Brauchen wir bald einen Sachkundenachweis für unsere Badeentchen?

Ein Kommentar von Michael Kogler

Nach dem Totalversagen bei der Impfkampagne, dem Schuldesaster und dem Versagen im ÖPNV bemüht sich die neue Grün/Schwarze Landesregierung um bisher unbeachtete Arbeitsfelder. Eines der wohl wichtigsten Themen für die Koalitionäre sind die Hundehalter. Sie sollen zukünftig eine Schulung machen und eine Prüfung, Kosten mindestens 240 Euro. Alle Hundehalter und -innen sind offensichtlich inkompetent. Wenn jemand meint, da geht es nur um höhere Steuereinnahmen (z.B. Mehrwertsteuer) und das Schaffen von Arbeitsplätzen in der Bürokratie (Ausweise ausstellen, kontrollieren, entziehen) ist im Irrtum. Es geht darum, dass die Hundehaltung verteuert und damit reduziert wird. Hunde essen i.d.R. Fleisch und dünsten Gase aus. Alles dann doch nur wegen Öko? Oder was?

Rechnet man die Futterkosten und den Tierarzt dazu können sich dazu nur noch „Betuchte“ einen Hund leisten. Grün ist eben nur was für Reiche.

Dass es dies bereits in einem anderen Bundesland auch gibt ist kein zulässiger Hinweis. Die Tendenz zum alles bevormundenden Staat gibt es überall. Mit den „Grünen“ mischt sich der Staat immer weiter in das private Leben ein. Es bleibt abzuwarten, bis es zugeteilte Bezugsscheine für Fleisch gibt. Geplant ist ja bereits, mit der CDU, ein Eintrittsgeld in die Städte für den PKW. Die Reichen können es sich leisten, die anderen sollen halt Fahrrad fahren.

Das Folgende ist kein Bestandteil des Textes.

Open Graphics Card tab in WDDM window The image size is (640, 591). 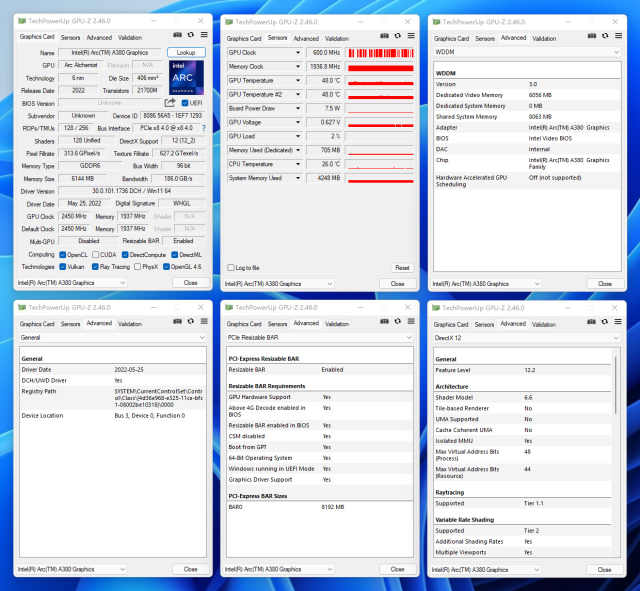(451, 38)
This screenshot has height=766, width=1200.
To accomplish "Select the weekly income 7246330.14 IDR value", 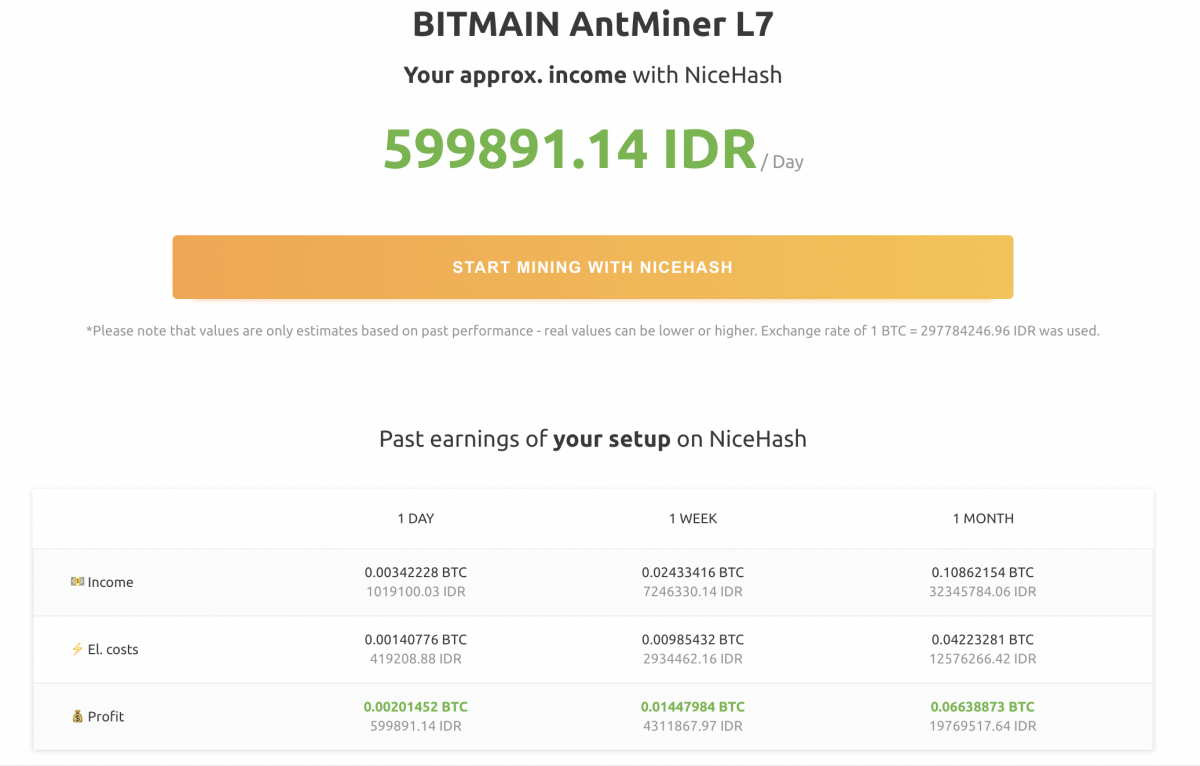I will pos(693,591).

Apropos Fahrrad. Es gibt täglich tausende ungeahndete Verstöße von Fahrradfahrern gegen die Straßenverkehrsordnung und zahllose ebenso ungeahndete Gefährdungen von Fußgängern. Hier wird aber kein Befähigungsausweis verlangt oder keine Kennzeichnungspflicht eingeführt. Ist halt „Grüne“ Klientel.